• [Your objective]
Render every line of the items below as a JSON list of strings, one string per line, leaving out blank lines.

╔══

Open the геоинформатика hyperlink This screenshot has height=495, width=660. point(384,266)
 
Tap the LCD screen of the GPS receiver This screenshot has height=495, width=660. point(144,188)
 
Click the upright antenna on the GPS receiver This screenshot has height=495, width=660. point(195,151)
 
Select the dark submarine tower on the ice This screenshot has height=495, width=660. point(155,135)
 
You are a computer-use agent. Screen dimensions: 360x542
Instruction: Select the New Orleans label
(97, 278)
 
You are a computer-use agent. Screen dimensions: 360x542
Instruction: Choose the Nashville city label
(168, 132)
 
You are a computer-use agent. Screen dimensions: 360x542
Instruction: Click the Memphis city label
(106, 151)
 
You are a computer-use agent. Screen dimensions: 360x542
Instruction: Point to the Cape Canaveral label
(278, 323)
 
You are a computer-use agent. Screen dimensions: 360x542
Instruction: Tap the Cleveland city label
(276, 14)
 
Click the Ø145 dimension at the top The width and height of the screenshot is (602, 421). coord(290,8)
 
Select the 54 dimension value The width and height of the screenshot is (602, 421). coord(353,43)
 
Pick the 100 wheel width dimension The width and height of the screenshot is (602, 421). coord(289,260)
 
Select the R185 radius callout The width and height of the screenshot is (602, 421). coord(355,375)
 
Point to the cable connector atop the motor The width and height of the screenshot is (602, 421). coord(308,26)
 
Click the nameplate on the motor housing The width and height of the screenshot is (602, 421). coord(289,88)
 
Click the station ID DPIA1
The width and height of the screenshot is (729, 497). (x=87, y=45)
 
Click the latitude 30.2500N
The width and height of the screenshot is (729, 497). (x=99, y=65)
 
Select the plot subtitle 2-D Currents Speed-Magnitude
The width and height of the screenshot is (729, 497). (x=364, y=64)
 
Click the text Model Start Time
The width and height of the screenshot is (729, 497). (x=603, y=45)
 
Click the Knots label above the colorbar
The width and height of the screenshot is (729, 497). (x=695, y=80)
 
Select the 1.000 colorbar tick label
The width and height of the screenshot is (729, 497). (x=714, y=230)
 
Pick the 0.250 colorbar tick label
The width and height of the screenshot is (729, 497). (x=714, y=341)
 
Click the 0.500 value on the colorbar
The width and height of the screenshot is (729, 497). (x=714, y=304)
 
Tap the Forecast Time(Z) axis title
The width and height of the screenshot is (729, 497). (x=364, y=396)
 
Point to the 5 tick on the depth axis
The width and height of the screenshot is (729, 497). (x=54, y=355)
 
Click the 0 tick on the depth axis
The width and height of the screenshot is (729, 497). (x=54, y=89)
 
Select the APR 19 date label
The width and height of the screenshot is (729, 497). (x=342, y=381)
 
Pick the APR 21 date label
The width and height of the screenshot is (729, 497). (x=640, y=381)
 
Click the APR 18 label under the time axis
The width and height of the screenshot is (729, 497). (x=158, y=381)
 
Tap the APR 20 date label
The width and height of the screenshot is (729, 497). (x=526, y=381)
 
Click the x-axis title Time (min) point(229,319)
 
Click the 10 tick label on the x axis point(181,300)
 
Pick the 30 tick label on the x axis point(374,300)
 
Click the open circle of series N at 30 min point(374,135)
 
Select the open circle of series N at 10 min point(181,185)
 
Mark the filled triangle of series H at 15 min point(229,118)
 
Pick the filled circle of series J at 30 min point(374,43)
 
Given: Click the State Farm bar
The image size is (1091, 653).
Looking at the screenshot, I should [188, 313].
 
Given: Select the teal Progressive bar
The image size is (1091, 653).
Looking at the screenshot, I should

╚══

• [Output of the task]
[
  "Open the геоинформатика hyperlink This screenshot has height=495, width=660. point(384,266)",
  "Tap the LCD screen of the GPS receiver This screenshot has height=495, width=660. point(144,188)",
  "Click the upright antenna on the GPS receiver This screenshot has height=495, width=660. point(195,151)",
  "Select the dark submarine tower on the ice This screenshot has height=495, width=660. point(155,135)",
  "You are a computer-use agent. Screen dimensions: 360x542",
  "Instruction: Select the New Orleans label",
  "(97, 278)",
  "You are a computer-use agent. Screen dimensions: 360x542",
  "Instruction: Choose the Nashville city label",
  "(168, 132)",
  "You are a computer-use agent. Screen dimensions: 360x542",
  "Instruction: Click the Memphis city label",
  "(106, 151)",
  "You are a computer-use agent. Screen dimensions: 360x542",
  "Instruction: Point to the Cape Canaveral label",
  "(278, 323)",
  "You are a computer-use agent. Screen dimensions: 360x542",
  "Instruction: Tap the Cleveland city label",
  "(276, 14)",
  "Click the Ø145 dimension at the top The width and height of the screenshot is (602, 421). coord(290,8)",
  "Select the 54 dimension value The width and height of the screenshot is (602, 421). coord(353,43)",
  "Pick the 100 wheel width dimension The width and height of the screenshot is (602, 421). coord(289,260)",
  "Select the R185 radius callout The width and height of the screenshot is (602, 421). coord(355,375)",
  "Point to the cable connector atop the motor The width and height of the screenshot is (602, 421). coord(308,26)",
  "Click the nameplate on the motor housing The width and height of the screenshot is (602, 421). coord(289,88)",
  "Click the station ID DPIA1",
  "The width and height of the screenshot is (729, 497). (x=87, y=45)",
  "Click the latitude 30.2500N",
  "The width and height of the screenshot is (729, 497). (x=99, y=65)",
  "Select the plot subtitle 2-D Currents Speed-Magnitude",
  "The width and height of the screenshot is (729, 497). (x=364, y=64)",
  "Click the text Model Start Time",
  "The width and height of the screenshot is (729, 497). (x=603, y=45)",
  "Click the Knots label above the colorbar",
  "The width and height of the screenshot is (729, 497). (x=695, y=80)",
  "Select the 1.000 colorbar tick label",
  "The width and height of the screenshot is (729, 497). (x=714, y=230)",
  "Pick the 0.250 colorbar tick label",
  "The width and height of the screenshot is (729, 497). (x=714, y=341)",
  "Click the 0.500 value on the colorbar",
  "The width and height of the screenshot is (729, 497). (x=714, y=304)",
  "Tap the Forecast Time(Z) axis title",
  "The width and height of the screenshot is (729, 497). (x=364, y=396)",
  "Point to the 5 tick on the depth axis",
  "The width and height of the screenshot is (729, 497). (x=54, y=355)",
  "Click the 0 tick on the depth axis",
  "The width and height of the screenshot is (729, 497). (x=54, y=89)",
  "Select the APR 19 date label",
  "The width and height of the screenshot is (729, 497). (x=342, y=381)",
  "Pick the APR 21 date label",
  "The width and height of the screenshot is (729, 497). (x=640, y=381)",
  "Click the APR 18 label under the time axis",
  "The width and height of the screenshot is (729, 497). (x=158, y=381)",
  "Tap the APR 20 date label",
  "The width and height of the screenshot is (729, 497). (x=526, y=381)",
  "Click the x-axis title Time (min) point(229,319)",
  "Click the 10 tick label on the x axis point(181,300)",
  "Pick the 30 tick label on the x axis point(374,300)",
  "Click the open circle of series N at 30 min point(374,135)",
  "Select the open circle of series N at 10 min point(181,185)",
  "Mark the filled triangle of series H at 15 min point(229,118)",
  "Pick the filled circle of series J at 30 min point(374,43)",
  "Given: Click the State Farm bar",
  "The image size is (1091, 653).",
  "Looking at the screenshot, I should [188, 313].",
  "Given: Select the teal Progressive bar",
  "The image size is (1091, 653).",
  "Looking at the screenshot, I should"
]